* Reading text *
Start of Block

EISL uses robust risk management policy to avoid any significant risk arising out of adverse change in market. EISL keeps its portfolio diversified so that its assets are not concentrated in one particular segment. Further EISL employs highly qualified employees to mitigate the risk due to changes in policies of market regulator.

3. Operation Risk: This risk relates to internal risk arising out of fraud by employees or theft of important data.

The company has stringent internal control measures. The Audit committee also monitors compliance with all aspects. Regular training and screening of employees is also done.

4. Technological Risk: The Company heavily depends on technology which is provided by third parties and vendors. In the event of failure of technology and connectivity company may incur significant losses.

The company gets its system audit regularly done. The company also have disaster recovery plan to cope up with sudden break down at one particular location.

5. Financial Risk- Such risk is mainly due to inability of debtors to pay their dues and losses due to trading. Company has policy to take proper margin from its clients before allowing them to trade. The company also keeps a regular follow ups with clients to pay their dues. Trading losses are minimized by allocation of funds to diversified strategies and portfolios.

6. Strategy Risk- Risk arising out of failure of particular strategy

EISL keeps on devising different strategies to remain ahead of its competitors. All such strategies are triggered keeping the business safeguarded.

SEGMENT WISE PERFORMANCE OF THE COMPANY

Below table shows performance of the company on the basis of turnover on different exchange segments:

Amount in Rs (Crore)
EXCHANGE AND SEGMENT TURNOVER (2020-21) TURNOVER (2019-20)

End of Block

* Record extracts *
Start of Block

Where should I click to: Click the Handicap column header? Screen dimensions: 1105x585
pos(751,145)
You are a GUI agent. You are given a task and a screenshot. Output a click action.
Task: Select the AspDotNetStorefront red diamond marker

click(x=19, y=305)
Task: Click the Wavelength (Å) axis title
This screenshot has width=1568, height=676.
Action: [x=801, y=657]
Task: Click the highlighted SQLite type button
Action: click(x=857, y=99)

End of Block

* What to work on *
1 – Return the part of the risk management text starting with "The company has" and going on through "one particular location.".
2 – According to the risk management text, how are trading losses minimized?
None of the entries are needed here.

* Written responses *
1 –
The company has stringent internal control measures. The Audit committee also monitors compliance with all aspects. Regular training and screening of employees is also done.

4. Technological Risk: The Company heavily depends on technology which is provided by third parties and vendors. In the event of failure of technology and connectivity company may incur significant losses.

The company gets its system audit regularly done. The company also have disaster recovery plan to cope up with sudden break down at one particular location.

2 – By allocating funds to diversified strategies and portfolios.